Iman Essa Jasim

Personal information
- Born: Endurance Essien Udoh 9 July 1997 (age 28) Nigeria

Sport
- Country: Bahrain
- Sport: Track and field
- Event: 100 metres

Medal record
Women's athletics (track and field)
Representing Bahrain
Arab Championships
| Gold medal – first place | 2019 Cairo | 4×100 m relay |
| Silver medal – second place | 2019 Cairo | 100 metres |
| Bronze medal – third place | 2015 Isa Town | 100 metres |
Asian Championships
| Gold medal – first place | 2019 Doha | 4 × 400 m relay |
| Bronze medal – third place | 2019 Doha | 4 × 100 m relay |
Asian Indoor Championships
| Gold medal – first place | 2016 Doha | 4×400 m relay |
Asian Games
| Gold medal – first place | 2018 Jakarta | 4 × 100 m relay |
| Silver medal – second place | 2018 Jakarta | 4 × 400 m relay |
Islamic Solidarity Games
| Gold medal – first place | 2017 Baku | 4 × 100 m relay |
Military World Games
| Bronze medal – third place | 2015 Mungyeong | 4 × 400 m relay |
| Bronze medal – third place | 2019 Wuhan | 4 × 100 m relay |

= Iman Essa Jasim =

Bahraini sprinter (born 1997)

Iman Essa Jasim (also spelled Jassim or Jassem, born 9 July 1997) is a Bahraini sprinter.

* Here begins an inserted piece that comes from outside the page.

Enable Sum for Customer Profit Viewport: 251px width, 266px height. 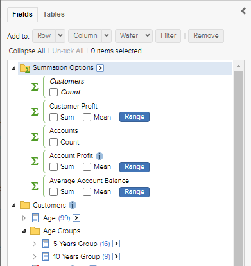(x=53, y=117)
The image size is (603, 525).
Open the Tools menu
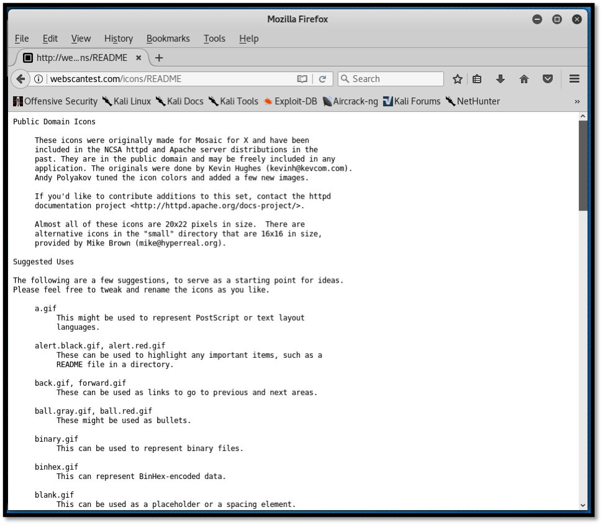(x=214, y=39)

She competed in the women's 100 metres event at the 2016 Summer Olympics. She was born Endurance Essien Udoh in Nigeria on 9 July 1997.

At the 2016 Asian Indoor Athletics Championships her team which included Salwa Eid Naser, Kemi Adekoya, and Aminat Yusuf Jamal set a new Asian and Championships Record of 3:35.07 in the Women's 4 × 400 m relay event.